The extent of the risks faced by migrant construction workers building the infrastructure for the 2022 World Cup in Qatar has been laid bare by official documents revealing that 185 Nepalese men died last year alone.
The 2013 death toll, which is expected to rise as new cases come to light, is likely to spark fresh concern over the treatment of migrant workers in Qatar and increase the pressure on Fifa to force meaningful change. According to the documents the total number of verified deaths among workers from Nepal – just one of several countries that supply hundreds of thousands of migrant workers to the gas-rich state – is now at least 382 in two years alone. At least 36 of those deaths were registered in the weeks following the global outcry after the Guardian’s original revelations in September.

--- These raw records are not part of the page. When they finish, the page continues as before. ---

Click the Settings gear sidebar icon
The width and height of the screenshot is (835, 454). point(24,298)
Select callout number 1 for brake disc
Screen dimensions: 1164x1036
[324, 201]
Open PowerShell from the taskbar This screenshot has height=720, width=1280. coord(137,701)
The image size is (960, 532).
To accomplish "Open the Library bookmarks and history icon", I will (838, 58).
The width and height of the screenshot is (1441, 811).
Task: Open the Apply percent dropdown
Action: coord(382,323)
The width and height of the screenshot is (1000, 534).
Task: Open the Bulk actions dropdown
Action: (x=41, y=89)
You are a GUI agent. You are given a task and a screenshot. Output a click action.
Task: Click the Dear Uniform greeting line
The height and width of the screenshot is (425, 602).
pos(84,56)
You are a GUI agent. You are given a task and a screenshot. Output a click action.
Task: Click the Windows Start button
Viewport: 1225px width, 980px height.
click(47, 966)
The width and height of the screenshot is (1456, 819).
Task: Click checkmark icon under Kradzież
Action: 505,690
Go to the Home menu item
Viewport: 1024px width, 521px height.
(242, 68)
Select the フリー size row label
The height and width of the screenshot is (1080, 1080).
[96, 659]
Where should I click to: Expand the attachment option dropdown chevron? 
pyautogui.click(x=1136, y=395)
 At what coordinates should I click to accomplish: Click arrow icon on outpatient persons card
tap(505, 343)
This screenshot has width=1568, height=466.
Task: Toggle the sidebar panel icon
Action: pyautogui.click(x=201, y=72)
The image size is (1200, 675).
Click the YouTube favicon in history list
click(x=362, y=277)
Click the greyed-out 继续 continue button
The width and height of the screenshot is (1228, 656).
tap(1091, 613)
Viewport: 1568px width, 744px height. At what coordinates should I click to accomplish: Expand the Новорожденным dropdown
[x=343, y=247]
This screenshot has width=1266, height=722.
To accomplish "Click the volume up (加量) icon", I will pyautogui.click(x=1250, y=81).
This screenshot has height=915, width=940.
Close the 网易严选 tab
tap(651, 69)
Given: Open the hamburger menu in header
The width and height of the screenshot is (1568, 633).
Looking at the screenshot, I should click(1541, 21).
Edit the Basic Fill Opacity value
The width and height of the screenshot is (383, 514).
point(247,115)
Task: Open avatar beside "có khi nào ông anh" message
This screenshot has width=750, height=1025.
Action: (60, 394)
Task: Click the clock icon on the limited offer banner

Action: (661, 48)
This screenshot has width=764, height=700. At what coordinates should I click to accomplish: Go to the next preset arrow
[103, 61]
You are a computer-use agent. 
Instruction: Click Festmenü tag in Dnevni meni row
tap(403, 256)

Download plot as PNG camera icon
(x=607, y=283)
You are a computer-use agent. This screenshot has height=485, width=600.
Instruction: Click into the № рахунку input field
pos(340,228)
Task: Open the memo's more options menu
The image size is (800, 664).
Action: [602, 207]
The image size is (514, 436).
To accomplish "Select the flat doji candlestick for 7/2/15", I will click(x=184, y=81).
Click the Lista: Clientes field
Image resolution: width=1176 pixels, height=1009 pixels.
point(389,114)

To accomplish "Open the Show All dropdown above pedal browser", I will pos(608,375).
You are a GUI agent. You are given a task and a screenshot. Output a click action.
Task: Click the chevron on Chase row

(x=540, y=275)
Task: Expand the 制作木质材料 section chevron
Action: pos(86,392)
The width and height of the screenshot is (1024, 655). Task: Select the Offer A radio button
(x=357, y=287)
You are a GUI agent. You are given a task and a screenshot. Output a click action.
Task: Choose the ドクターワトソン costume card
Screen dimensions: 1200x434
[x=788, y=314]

The revelations forced Fifa’s president, Sepp Blatter, to promise that football would not turn a blind eye to the issue following a stormy executive committee meeting. Qatar’s ministry of labour hired law firm DLA Piper to conduct an urgent review and Hassan al-Thawadi, chief executive of the World Cup organising committee, said the findings would be treated with the utmost seriousness, vowing that the tournament would not be built “on the blood of innocents”. The DLA Piper report is expected to be published in the coming weeks.
The Pravasi Nepali Co-ordination Committee (PNCC), which has cross-checked the figures from official sources in Doha against death certificates and passports, is still receiving new cases on a regular basis. The Guardian has seen evidence of at least a further eight cases, which would take the 2013 total to 193.